Il dibattito sulle droghe pesanti si è riacceso in Italia, alimentato dai dati che confermano un incremento del consumo di eroina, soprattutto tra i più giovani. Alcuni lo chiamano “ritorno”, ma la realtà è che l’eroina non ha mai lasciato l’Italia dopo il boom degli anni Novanta. Oggi nel Paese ci sono circa 300mila italiani che ne fanno uso, secondo uno studio del Cnr, a cui si aggiungono i quasi 600mila che fanno invece utilizzo di droghe sintetiche. Il numero di minori tossicodipendenti presi in carico dai Servizi sanitari locali è quasi raddoppiato negli ultimi cinque anni, mentre nell’ultimo anno gli under 25 collocati nelle comunità dell’area penale, che includono chi ha commesso reati legati agli stupefacenti, sono stati 1.837, con un aumento di 300 unità rispetto al 2015.
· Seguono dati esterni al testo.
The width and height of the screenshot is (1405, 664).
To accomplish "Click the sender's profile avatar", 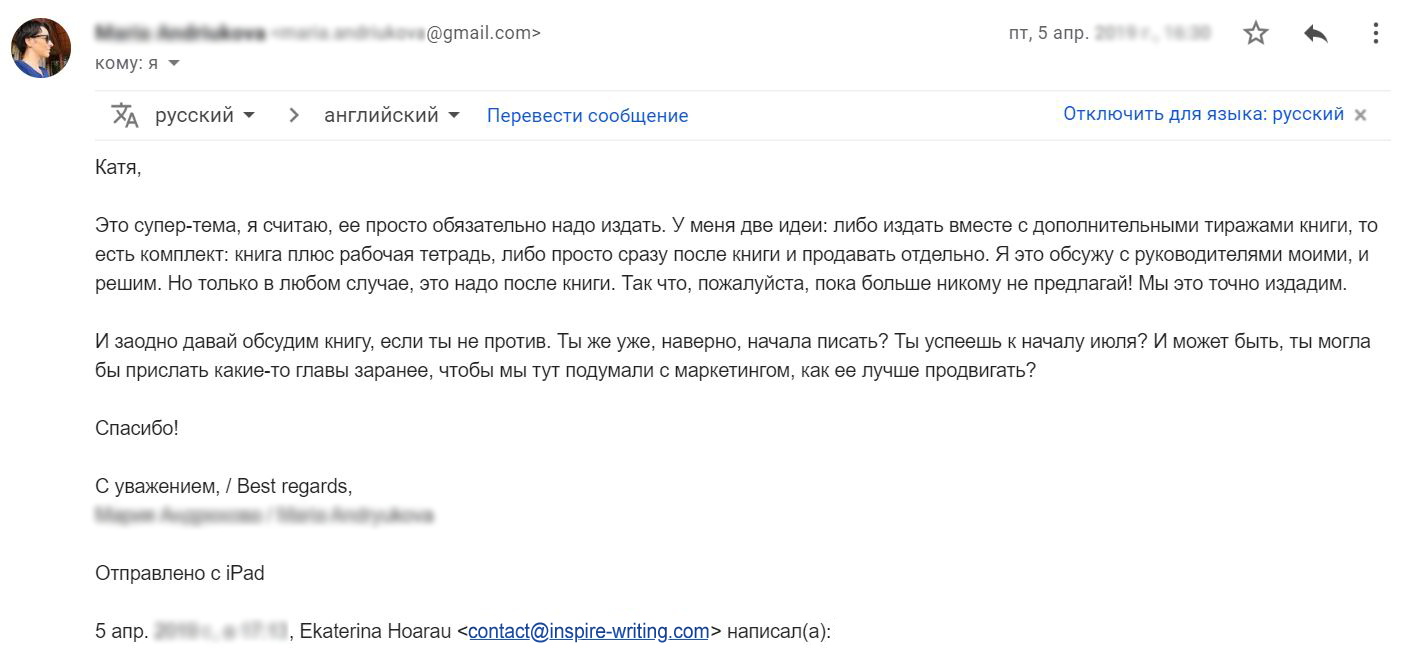I will pos(41,47).
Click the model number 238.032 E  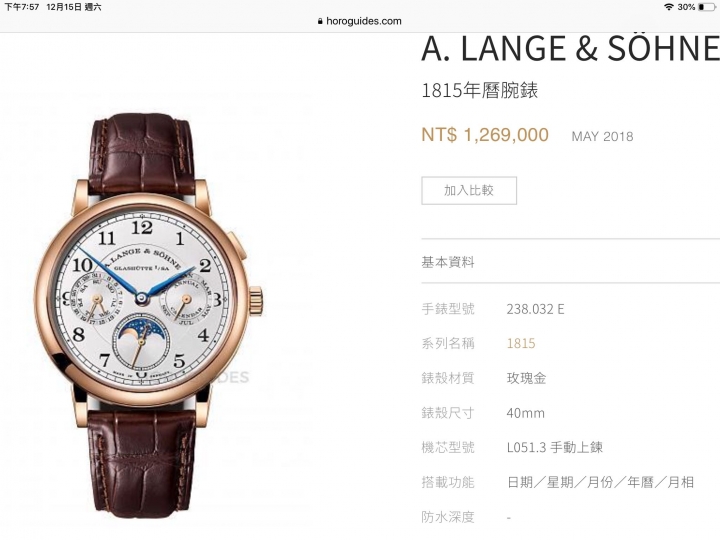click(535, 309)
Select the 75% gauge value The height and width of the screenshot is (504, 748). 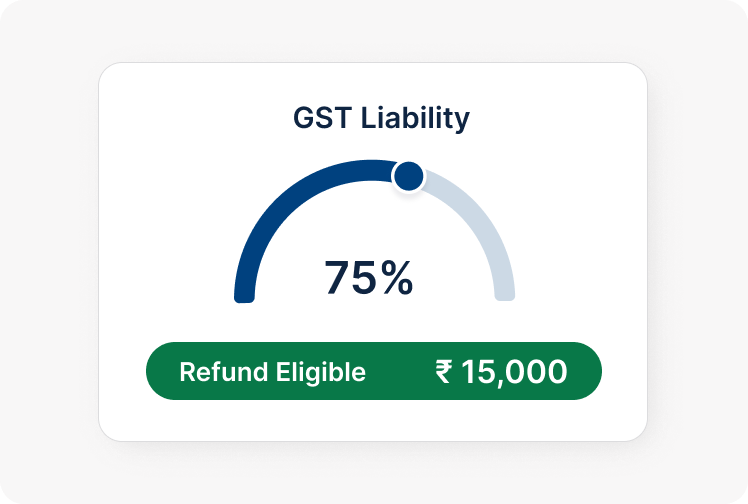pyautogui.click(x=368, y=278)
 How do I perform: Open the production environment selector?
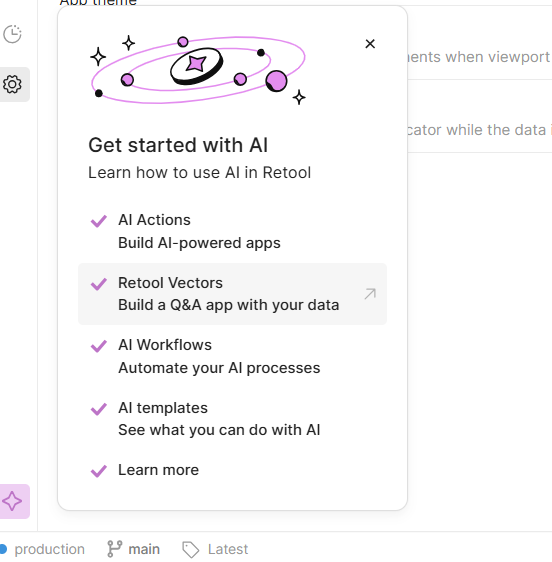point(43,549)

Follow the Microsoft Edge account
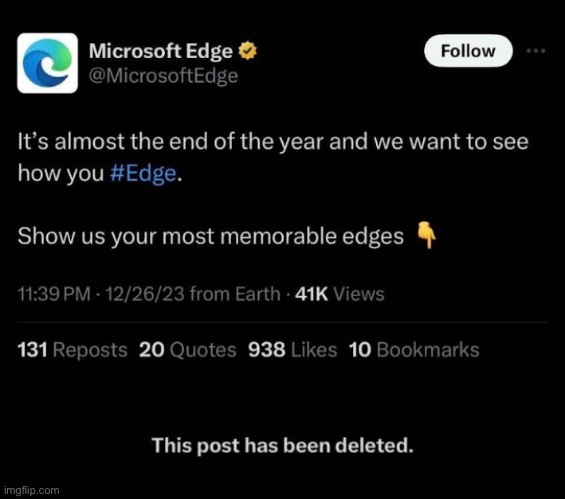[468, 51]
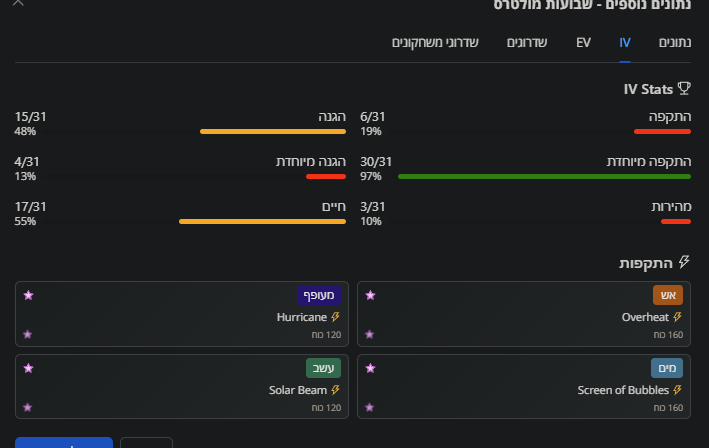709x448 pixels.
Task: Switch to the נתונים tab
Action: [x=675, y=43]
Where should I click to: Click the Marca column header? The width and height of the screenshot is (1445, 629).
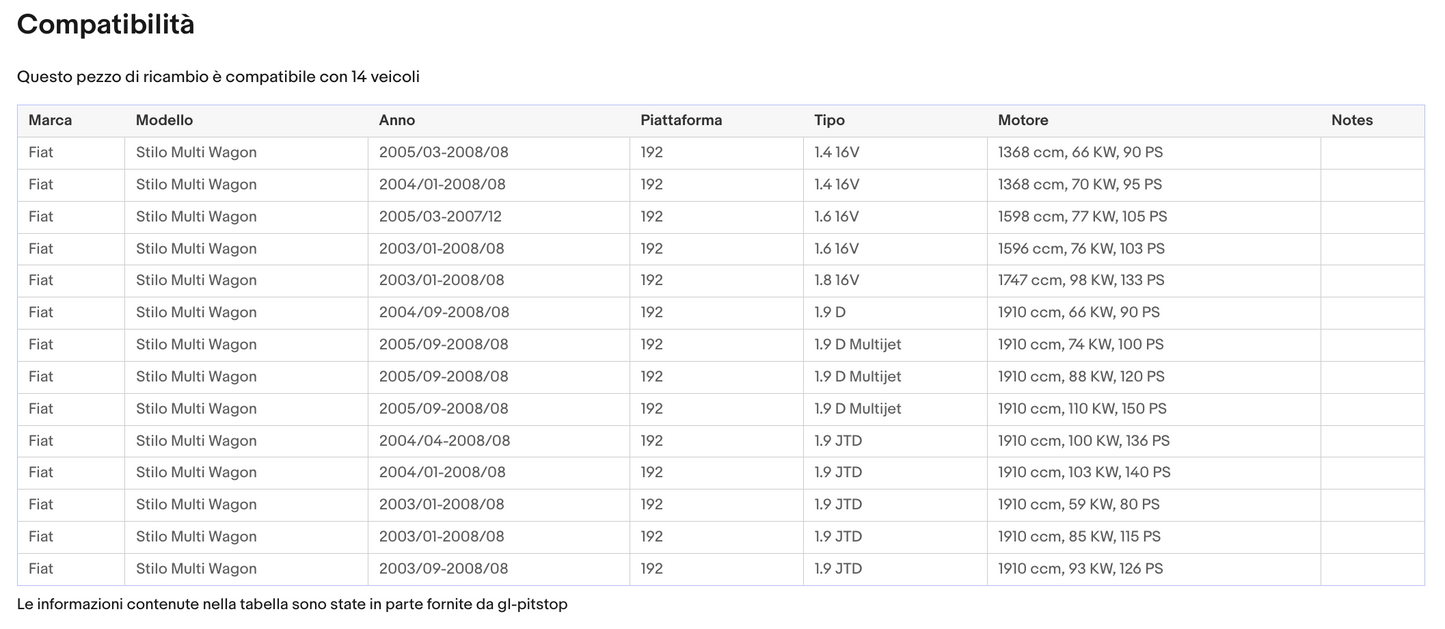pyautogui.click(x=50, y=120)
La notizia dell’arrivo del fentanyl in Italia apre scenari gravi: l’emergenza in corso negli Stati Uniti è davanti ai nostri occhi, un monito a fare prevenzione e a ostacolare il consumo dei fentanili prima che raggiunga volumi non arginabili. Un secondo aspetto che preoccupa è invece quello relativo alle tempistiche. Il fentanyl e i suoi simili circolano in Italia almeno dalla primavera del 2017, data del primo decesso registrato, ma gli addetti che si occupano di cura e prevenzione delle dipendenze lo sanno solo da pochi mesi, con conseguenze drammatiche.
“C’è stata una crescita delle morti per eroina, ma adesso bisogna capirne di più, perché è possibile che possa trattarsi anche di eroina mischiata a fentanyl,” ha spiegato Elisa Norio, ricercatrice del Centro ricerche e studi su sicurezza e criminalità (Rissc) di Torino. In effetti, anche la morte per overdose avvenuta a Milano due anni fa è stata ricondotta all’eroina, e molte delle morti successive potrebbero essere state male interpretate. “Non abbiamo ad oggi neppure idea di quanti decessi da fentanili non farmaceutici siano avvenuti nel frattempo. Sembra difficile immaginare che si trattasse di un caso isolato di spaccio,” ha denunciato Ernesto De Bernardis.
Mentre a livello istituzionale ci si batte contro le droghe leggere, con un nuovo disegno di legge che vuole tornare ai tempi della Fini-Giovanardi e con l’operazione Scuole sicure con cui schiere di cani antidroga vengono sguinzagliati nelle scuole per trovare adolescenti pochi grammi di cannabis, la vera emergenza potrebbero diventare gli oppioidi. Piuttosto che criminalizzare i possessori di pochi grammi di marijuana per uso personale, le risorse impiegate per questo scopo dovrebbero essere destinate a prevenire quella che è una crisi sanitaria che in altri Paesi sta causando migliaia di morti. Nel 2018 in Italia si è verificata una morte ogni due giorni per droghe pesanti, con l’eroina a farla da padrone. La comparsa del fentanyl sul mercato illegale italiano porta con sé il potenziale per rendere ancora più grave questo bilancio.